Name the main human rights under the HRA and whether they are:
- Absolute
- Limited
- Qualified
Absolute Rights:
- Art.3: protection against torture or inhumane and degrading treatment.
- Art.4: prohibition of slavery & forced labour [trafficking].
- Art.7: No punishment without lawful authority (e.g. retrospective criminal punishment).
Limited Rights (can only be interfered with in limited & defined circumstances):
- Art.2: Right to life
- Art.5: Right to liberty
- Art.6: Right to fair trial and fair legal process
-
Qualified Rights (can legitimately be interfered with by the State):
- Art.8: Right to private and family life
- Art. 9: Right to freedom of thought, conscience and religion
- Art.10: Right to freedom of expression.
- Art.11: Right to freedom of assembly & association
Generally speaking, what are the conditions in which a State can lawfully interfere with rights under the HRA/ECHR?
- In accordance with prescribed law;
- (cannot be internal guidelines) - Pursuing a legitimate aim
- Interference was NECESSARY in a democratic society and was interfered with in a PROPORTIONATE manner (i.e. no more interference than necessary to achieve the aim).
EG: national security; protecting public health; protecting others’ rights; prevention of crime; public safety.
What are 3 judicial techniques/principles that the courts take into account when considering an interference with human rights?
- Positive Obligation
(States can sometimes be under a positive obligation to prevent violation of human rights, by the State; by citizens or by non-State actors like the private sector). - Margin of Appreciation (discretion based on different countries’ aims and values within Europe; that responsibility of human rights compliance is on the States/national authorities to take care of).
- Proportionality
What is meant by the “positive obligation” principle in ECHR courts?
States can sometimes be under a positive obligation to prevent violation of human rights, by themselves as the State; by citizens or by non-State actors like the private sector.
EG: Osman v UK; X and Y v Netherlands
Where the authorities knew or ought to have known about the immediate risk to life of an identified individual, but failed to take action.
What is meant by the principle of Proportionality?
Fair balance between general interests of community vs protecting individual human rights;
State interference with human rights cannot be more than necessary.
To what extent are the ECtHR decisions legally binding?
They are not strictly legally binding like a UK High Court case (or above) is binding.
However, the domestic UK courts should follow any clear and consistent Strasbourg lines of case law, unless:
- There are special circumstances, or
- It would cause a conclusion fundamentally at odds with the UK.
Often called the “mirror” approach.
What is the duty under s.6 HRA and does it have any defence for potential breaches?
Duty on PUBLIC authorities (can include quasi-public authorities) to not act incompatibility with ECtHR rights. This includes ALL OF THEIR ACTIONS (not just those in the public realm!).

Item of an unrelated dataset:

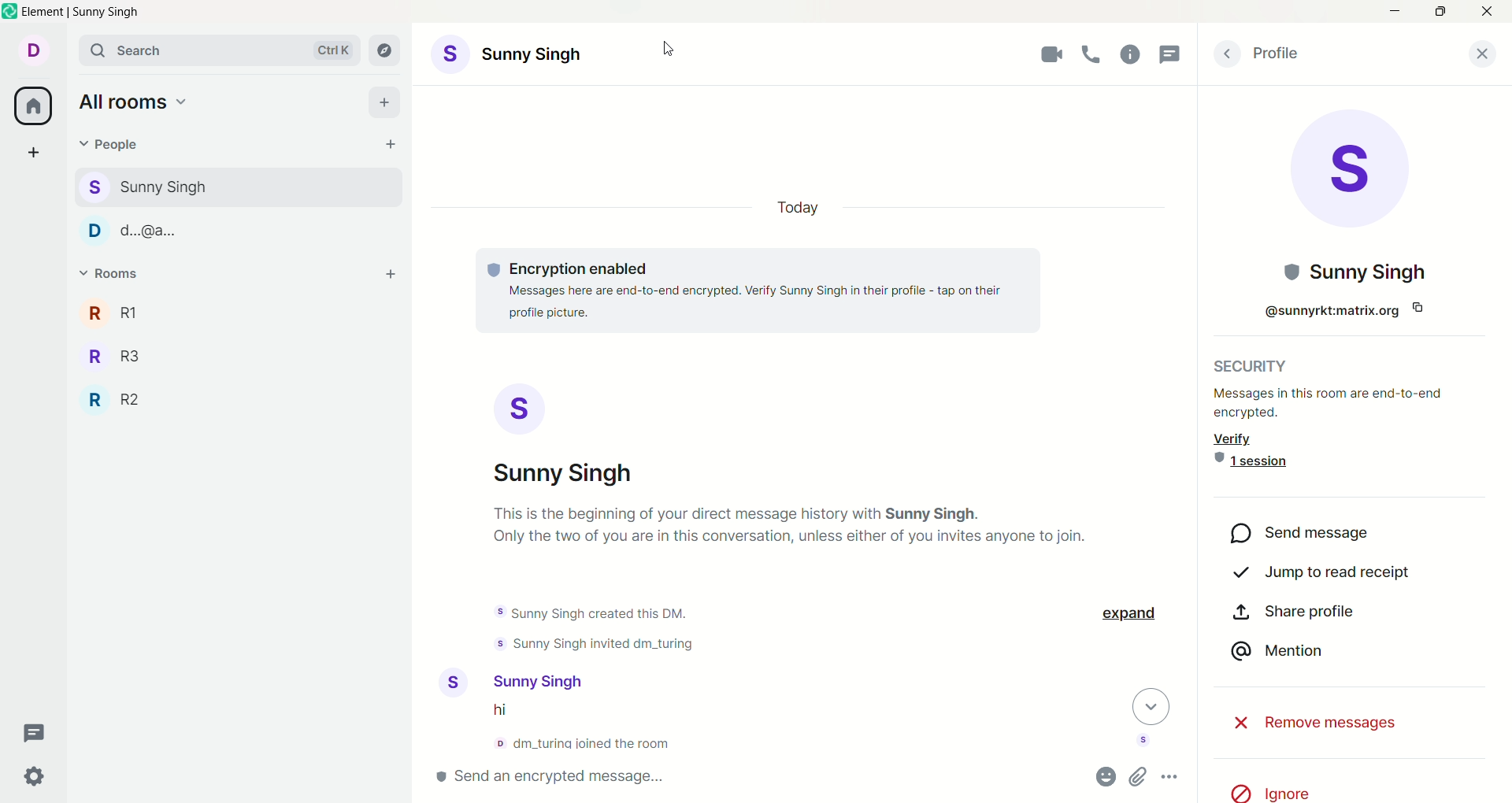 This screenshot has height=803, width=1512. Describe the element at coordinates (112, 149) in the screenshot. I see `people` at that location.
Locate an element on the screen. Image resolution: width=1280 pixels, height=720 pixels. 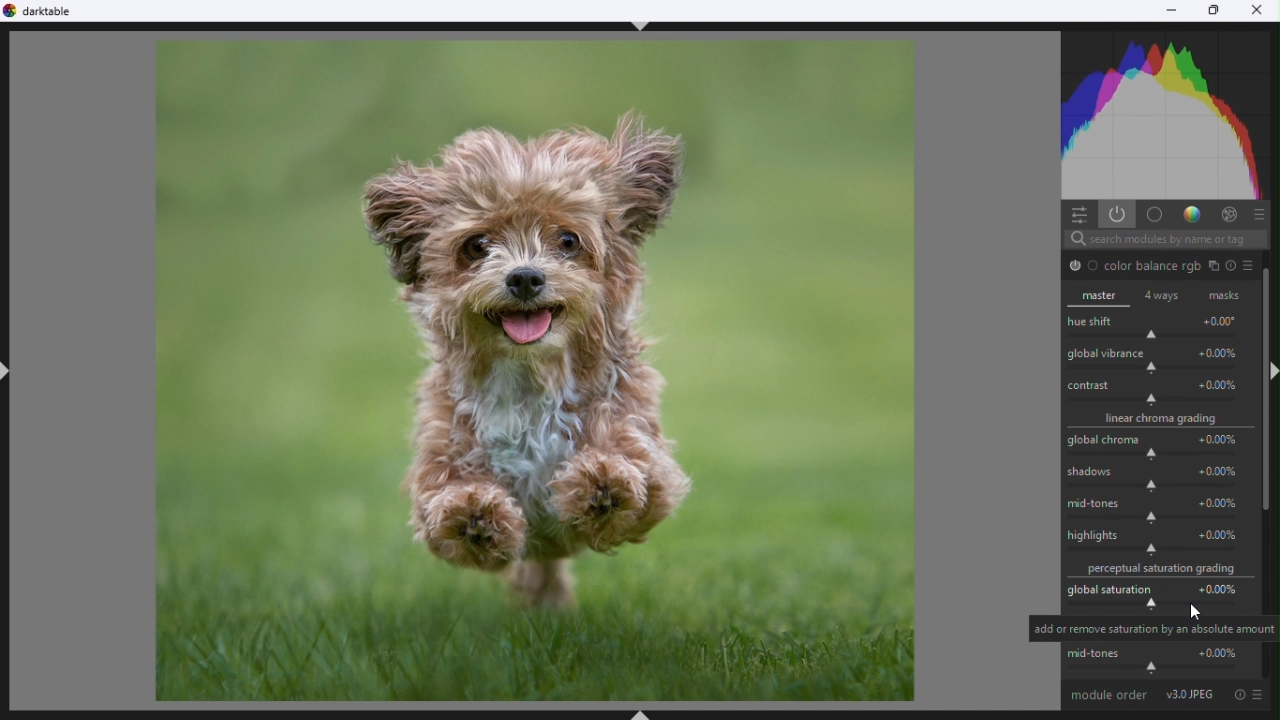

A public authority has a statutory defence if:
- they are acting in a way REQUIRED by primary legislation,
[Where the public body HAS A DUTY to act in a certain way, due to primary legislation, it cannot be incompatible with the HRA/Convention]
or
- they are acting TO GIVE EFFECT TO ECtHR-incompatible primary or secondary legislation.

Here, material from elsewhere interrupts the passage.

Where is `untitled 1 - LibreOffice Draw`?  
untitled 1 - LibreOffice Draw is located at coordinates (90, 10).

[Where the public body HAS DISCRETION to act in a certain way, due to PRIMARY OR SECONDARY LEGISLATION, it cannot be incompatible with the HRA/Convention]
Can non-State bodies be considered “public authorities” under the s.6 HRA duty?
Give case examples where possible.
Yes, “public authorities” includes those with public functions, e.g.:
“core” public bodies (the government/Executive; the police; local councils; prisons; immigration centers; tribunals and courts)
Parliament is excluded for sovereignty reasons.
“hybrid” bodies performing public functions.
“private” bodies with public functions.
For example: London’s M&A “Takeover Panel” were essentially exercising a public function because the companies affected could not appeal or turn to anyone else. Therefore the Takeover Panel was subject to judicial review.
When considering whether a hybrid/private body is a “public authority” under s.6 HRA, what factors should you consider?
The extent to which, when carrying out the [public] functions, the body is:
- publicly funded, e.g. taxes;
- exercising statutory powers;
- taking the place/role of central or local governments;
- providing a public service;
- whether those affected can turn anywhere else for a decision (e.g. Takeover Panel in corporate deals).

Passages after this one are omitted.